_Texte fourni_
------------

Auscultation d'un patient par un médecin généraliste dans son bureau. Illustration. - S. ORTOLA / 20 MINUTES
Mathilde Ceilles

Propos recueillis par Mathilde Ceilles

L'essentiel

  • Le président de la fédération des médecins des Bouches-du-Rhône s’inquiète du nombre de médecins libéraux qui prennent une retraite anticipée, par peur de mourir du coronavirus.
  • Pour Michel Sciara, le coronavirus peut avoir de graves conséquences sur l’état psychique des médecins.

Ce serait les grands oubliés de cette guerre sanitaire, alors qu’il s’agit de soldats en première ligne. Après des semaines de mobilisation contre le coronavirus​, les médecins libéraux sont à bout de nerfs et d’énergie, selon le docteur Michel Sciara. Le médecin d’Istres, également président de la fédération des médecins de France dans les Bouches-du-Rhône, alerte sur les conséquences, notamment psychologiques, du coronavirus sur les médecins généralistes et autres médecins libéraux qui craignent pour leur santé et leur vie.

Quel est l’état d’esprit de vos collègues, notamment après la dizaine de décès de médecins libéraux du Covid-19, dont un décès récemment dans le Haut-Rhin ?

Il faut se mettre à la place d’un médecin libéral aujourd’hui. Il va devoir se battre seul et sans arme face à une maladie qu’on ne connaît pas. C’est inadmissible pour nous. Beaucoup de médecins, proches de la retraite, ont brutalement fermé leurs cabinets, sans donner aucun signe de vie. Et pourquoi ? Parce qu’ils ont peur de mourir du coronavirus. Et vous savez, la mort, on sait ce que c’est, on y est confronté depuis nos études de médecine.

------------

_Données enregistrées_
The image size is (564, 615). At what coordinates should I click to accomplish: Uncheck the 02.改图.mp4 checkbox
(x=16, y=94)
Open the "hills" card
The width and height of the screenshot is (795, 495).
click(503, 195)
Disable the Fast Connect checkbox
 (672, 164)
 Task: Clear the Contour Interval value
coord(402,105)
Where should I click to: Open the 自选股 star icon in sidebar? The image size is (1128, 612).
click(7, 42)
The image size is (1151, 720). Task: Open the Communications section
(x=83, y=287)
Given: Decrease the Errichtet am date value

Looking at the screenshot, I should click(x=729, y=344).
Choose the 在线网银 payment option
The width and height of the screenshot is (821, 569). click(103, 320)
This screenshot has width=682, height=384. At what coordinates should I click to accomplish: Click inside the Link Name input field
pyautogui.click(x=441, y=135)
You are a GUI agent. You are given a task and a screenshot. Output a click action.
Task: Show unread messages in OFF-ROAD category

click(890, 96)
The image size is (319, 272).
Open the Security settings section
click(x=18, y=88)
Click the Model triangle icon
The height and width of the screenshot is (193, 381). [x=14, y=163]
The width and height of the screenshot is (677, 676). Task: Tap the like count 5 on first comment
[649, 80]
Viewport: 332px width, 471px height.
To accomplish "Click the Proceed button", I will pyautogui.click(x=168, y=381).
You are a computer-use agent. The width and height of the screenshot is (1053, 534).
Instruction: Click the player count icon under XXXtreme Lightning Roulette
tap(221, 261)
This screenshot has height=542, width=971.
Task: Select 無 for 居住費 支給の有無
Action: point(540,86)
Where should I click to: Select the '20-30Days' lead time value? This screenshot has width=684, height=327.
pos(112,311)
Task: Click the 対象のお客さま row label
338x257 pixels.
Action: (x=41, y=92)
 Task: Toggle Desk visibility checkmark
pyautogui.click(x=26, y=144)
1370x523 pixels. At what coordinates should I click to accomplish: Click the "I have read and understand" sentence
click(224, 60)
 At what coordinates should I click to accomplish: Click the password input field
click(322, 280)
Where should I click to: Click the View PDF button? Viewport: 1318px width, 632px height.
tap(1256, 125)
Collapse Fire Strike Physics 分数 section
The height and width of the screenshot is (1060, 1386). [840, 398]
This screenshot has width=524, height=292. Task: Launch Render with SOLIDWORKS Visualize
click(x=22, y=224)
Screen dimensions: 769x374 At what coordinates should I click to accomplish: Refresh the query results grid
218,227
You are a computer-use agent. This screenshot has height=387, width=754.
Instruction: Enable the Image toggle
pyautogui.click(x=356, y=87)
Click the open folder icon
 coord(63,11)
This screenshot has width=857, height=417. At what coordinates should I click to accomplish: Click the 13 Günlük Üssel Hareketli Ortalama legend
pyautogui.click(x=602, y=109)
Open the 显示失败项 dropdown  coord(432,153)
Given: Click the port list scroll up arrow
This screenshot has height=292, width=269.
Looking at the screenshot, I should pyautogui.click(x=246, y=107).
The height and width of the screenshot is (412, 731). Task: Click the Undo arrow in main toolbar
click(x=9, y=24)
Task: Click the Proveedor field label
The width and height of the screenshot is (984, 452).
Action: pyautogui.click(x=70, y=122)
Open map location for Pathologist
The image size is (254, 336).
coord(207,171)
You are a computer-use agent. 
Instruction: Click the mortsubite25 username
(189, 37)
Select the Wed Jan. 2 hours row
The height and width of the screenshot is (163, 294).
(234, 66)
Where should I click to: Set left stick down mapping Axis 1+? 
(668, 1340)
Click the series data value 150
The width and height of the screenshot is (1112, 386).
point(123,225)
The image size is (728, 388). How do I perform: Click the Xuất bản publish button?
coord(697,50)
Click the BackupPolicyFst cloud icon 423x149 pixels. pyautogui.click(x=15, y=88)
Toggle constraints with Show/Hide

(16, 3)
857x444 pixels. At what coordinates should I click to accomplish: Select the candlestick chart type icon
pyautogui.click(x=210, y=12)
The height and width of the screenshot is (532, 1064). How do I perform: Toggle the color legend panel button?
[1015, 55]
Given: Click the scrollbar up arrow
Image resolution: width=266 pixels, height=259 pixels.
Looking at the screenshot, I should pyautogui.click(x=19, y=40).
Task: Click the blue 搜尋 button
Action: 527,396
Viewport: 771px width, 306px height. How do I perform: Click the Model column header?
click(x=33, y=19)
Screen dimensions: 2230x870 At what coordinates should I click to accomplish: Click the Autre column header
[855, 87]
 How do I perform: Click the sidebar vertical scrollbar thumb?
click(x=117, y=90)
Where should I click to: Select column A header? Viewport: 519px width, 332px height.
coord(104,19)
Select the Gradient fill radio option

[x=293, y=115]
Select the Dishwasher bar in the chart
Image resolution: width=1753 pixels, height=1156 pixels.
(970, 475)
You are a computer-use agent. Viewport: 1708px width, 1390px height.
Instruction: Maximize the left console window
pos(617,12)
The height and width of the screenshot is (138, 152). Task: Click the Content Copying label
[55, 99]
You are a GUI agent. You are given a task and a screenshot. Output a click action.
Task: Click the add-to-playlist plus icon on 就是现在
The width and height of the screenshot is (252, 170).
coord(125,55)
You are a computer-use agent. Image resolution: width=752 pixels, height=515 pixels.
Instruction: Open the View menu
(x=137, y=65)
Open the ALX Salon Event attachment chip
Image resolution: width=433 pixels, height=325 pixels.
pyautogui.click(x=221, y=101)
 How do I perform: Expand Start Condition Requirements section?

------------

_Vos tâches_
A) Dans l'entretien sur les médecins libéraux face au coronavirus, de quelle ville Michel Sciara est-il médecin ?
B) Reprenez l'entretien sur les médecins libéraux face au coronavirus après sa dernière phrase.

_Réponses_
A) Il est médecin à Istres.

B)
Mon associé par exemple a 65 ans. Il y a quelques mois, on lui a diagnostiqué un cancer. Il a dit qu’il se sentait capable de tenir jusqu’à la retraite, en décembre prochain. Mais depuis la crise, il s’est mis à mi-temps et il envisage de s’arrêter avant. A Istres, nous avons douze médecins qui sont partis à la retraite en deux ans. Si en plus, une demi-douzaine s’arrête, c’est la catastrophe complète. On n’arrive déjà pas à répondre à la demande…

Le monsieur que vous avez au bout du fil aussi se pose des questions. Il a 67 ans. Il travaille depuis quarante ans. Il a oublié de s’arrêter. Il gère plein de choses, et avec le Covid, on est en burn-out permanent, alors que l’Etat n’a aucune considération pour les médecins libéraux. A quoi bon mourir sur scène, alors qu’on n’a pas de gants, pas de masques ? A quoi bon exercer dans ces conditions et ne pas profiter de sa retraite ? A quoi bon finir sa vie en mourant du Covid dans son cabinet sans pouvoir être enterré par ses enfants ? Qu’est-ce qui me retient ?

Pourquoi dites-vous manquer de considération ?

Quand vous avez une maladie, vous faites quoi ? Vous appelez votre médecin traitant. Les médecins généralistes sont donc automatiquement les premiers sur la ligne de front par rapport à cette maladie. Alors quand vous entendez que l’Etat privilégie les surblouses et les calots à l’hôpital, c’est se foutre de la gueule du monde. On nous a attribué chaque semaine six masques FFP2 et 12 masques chirurgicaux. Ce matin, j’ai bousillé deux masques en deux minutes devant un patient mort de rire, car l’élastique d’occasion a craqué. Et vous savez pourquoi ? Parce qu’on nous donne des masques périmés. C’est comme si, dans les années 1940, on nous donnait comme fusil des baïonnettes face aux Allemands suréquipés. On a des blouses cousues par des couturières ! C’est d’un ridicule… Mais ce ridicule tue en France des médecins.

Quelles conséquences cette situation peut-elle avoir sur votre profession ?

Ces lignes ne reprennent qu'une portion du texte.